This specification covers only backing up all the home directories on a given machine (i.e. data and settings files). Audiovisual content will be also backed up, unless it exceeds the backup medium's capacity.

These are out of the scope of this specification:

  • Data mirroring.
  • Doing backup against non local medium. (i.e. network, nfs, sftp etc..)
  • Multi volume backups. (could be considered for the next version of this spec)
  • Backup scheduling algorithm. (possibly for the next version)
  • Encryption. (ditto)
  • Autorun capabilities (ditto).
  • Backing up the list of installed packages. (next version?)

Design

NOTE: All of this solution should be made with localization as a top priority and a ground level consideration, so it would be possible to translate and localize it.

One week after someone first logs in, a notification bubble appears in the corner of their screen, advertising the backup service.

notification.jpg

The main program shall be assisted by a gnome-panel applet, that would be responsible for delivering backup alerts and will allow the user to respond to them by firing the main backup program. The main program should not assume too much about the user's knowledge or understanding of a backup process, and thus assumes that a user follows its instructions accurately, not leaving anything for chance.

There will be an option to disable the notification and the feature altogether, to cater for large installations in which a sysadmin would like to take care of backing up machines' data by himself and not use the system. This will manifest in a debconf question at install time, such that it's also possible to preseed the question for mass installs:

  • "Would you like to have Ubuntu Personal Backup system enabled?"

attachment: backup3.png

Errata:

  • Change "Remind me to back up every: Month" to "Remind me to back up: Monthly", to allow "Never" as a grammatical option.

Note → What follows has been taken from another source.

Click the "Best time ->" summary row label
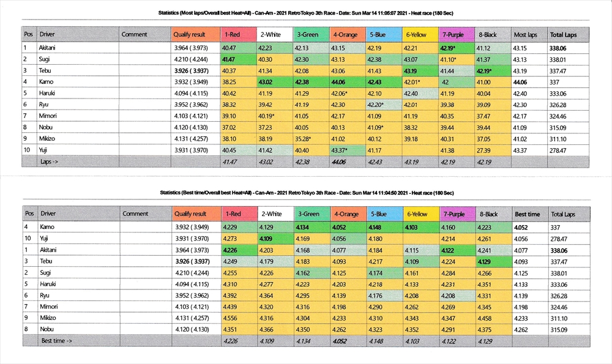The height and width of the screenshot is (364, 612). [x=57, y=341]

  • Move size to underneath menu, so that it can update visibly when options like "Include audio and video files" are changed.

  • Change first drop down to be check marks for each user on the system (if run as root) or just the current user's home directory, if run as them. When displaying multiple users, it should display as [X] Joe Shmoe's home (/home/jshmoe).

As suggested by the mentioned use cases, main program will follow a very focused and limited backup policy:

  • We are going to backup only home directories.
  • Only users that are allowed to sudo on the system, will be allowed to carry backups.
  • Audiovisual will be excluded, unless the user can provide a storage media big enough.

We will suggest to the user to use either one of his available media devices as a backup target.

Please note, that since this is essentially a user interface problem, most of my design will be around the UI elements and workflow we need to have for integrating such a solution into Ubuntu desktop.

User Interface

  • The user interface shall follow these guidelines:
    • Will be based on a Wizard form.
    • Will have integrated help documents, for each option.
    • Should provide consitent and accurate progress indication per each processing job.
    • Will allow the user to cancel a given operation, at any stage of the workflow.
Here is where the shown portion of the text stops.